1c-iii. Auto-chain (context pressure)

The wrapper auto-chains when context usage exceeds 85% (AMP_CONTEXT_THRESHOLD env var). To test, use a low threshold. This requires setting the env var on the sandbox container, which isn't easily done via the API — test locally instead:

cd /tmp && mkdir -p test-autochain && cd test-autochain && git init . 2>/dev/null
(
  echo '{"type":"user","message":{"role":"user","content":[{"type":"text","text":"say hello"}]}}'
  sleep 30
) | AMP_CONTEXT_THRESHOLD=0.01 timeout 30 python3 services/sandbox/amp-wrapper.py 2>/dev/null

Verify: Output shows first thread's response + result, then seamlessly a new system.init with the same session_id (continued thread), followed by the chained thread's response.

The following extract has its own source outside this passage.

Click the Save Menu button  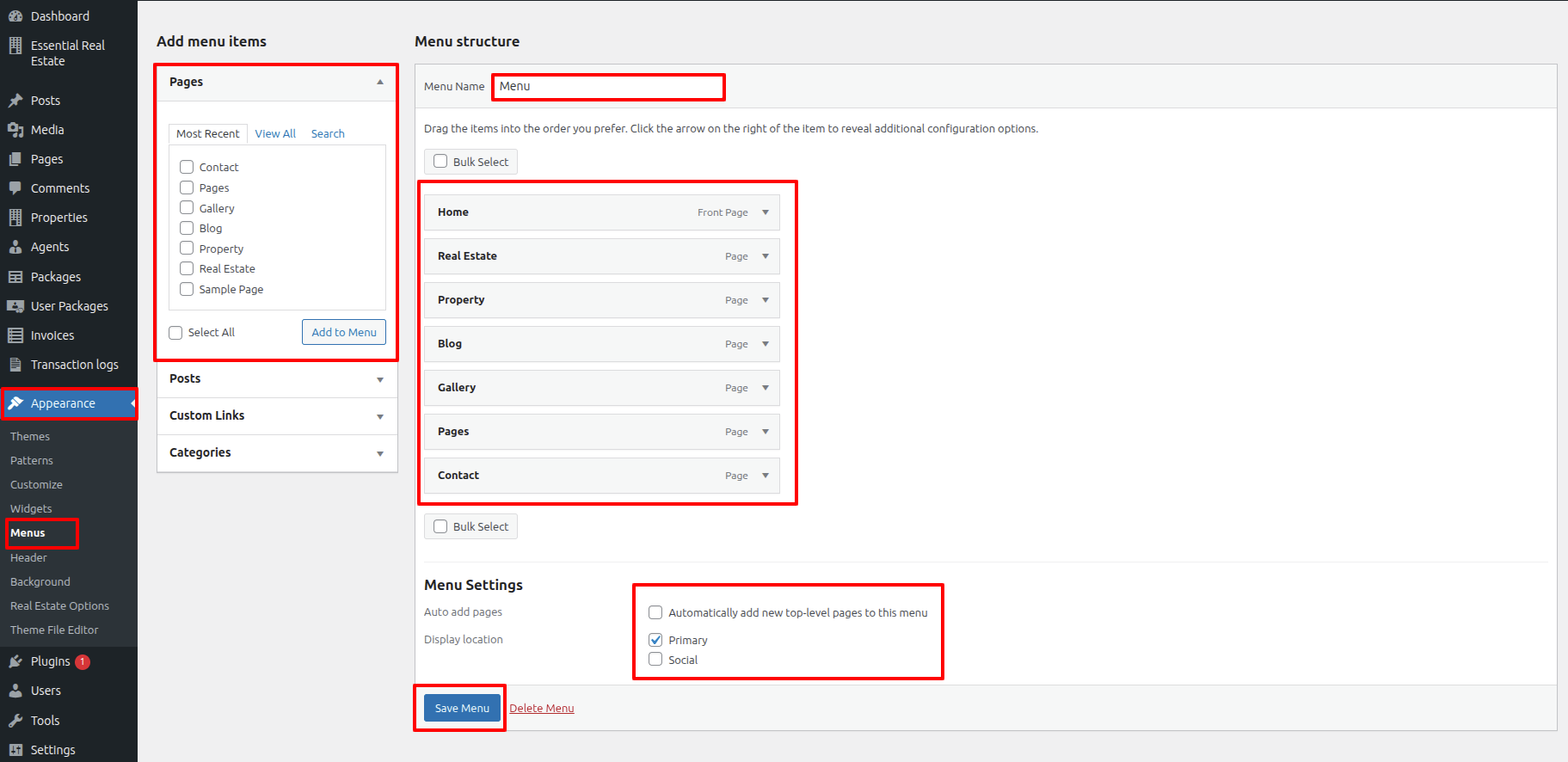(462, 708)
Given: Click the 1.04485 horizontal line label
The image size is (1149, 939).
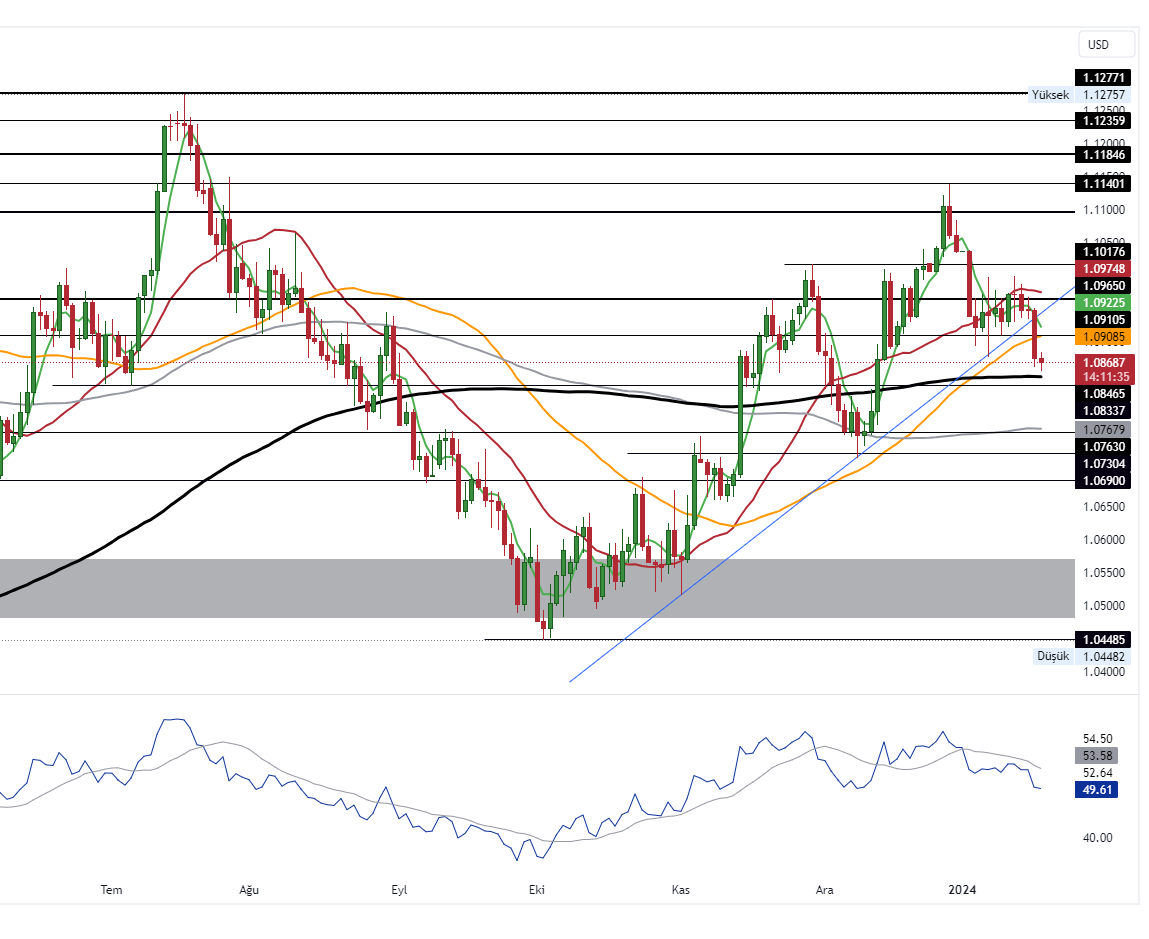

Clean up: POST /agent/stop with {"thread_key":"test:qa-execute"}.

1d. Personas

Check loaded personas:

kubectl logs -n centaur deploy/centaur-centaur-api --tail 50 | grep persona_loaded

For each persona (typically eng, legal, invest, events):

kubectl exec -n centaur deploy/centaur-centaur-api -- curl -s -X POST http://localhost:8000/agent/execute \
  -H "Content-Type: application/json" \
  -d '{
    "thread_key": "test:qa-persona-{NAME}",
    "message": "Run: echo $AGENT_PERSONA && head -3 ~/AGENTS.md 2>/dev/null || echo NO_AGENTS_MD",
    "harness": "{NAME}"
  }'

Verify: AGENT_PERSONA is set, prompt content is persona-specific, different cache_creation_input_tokens across personas.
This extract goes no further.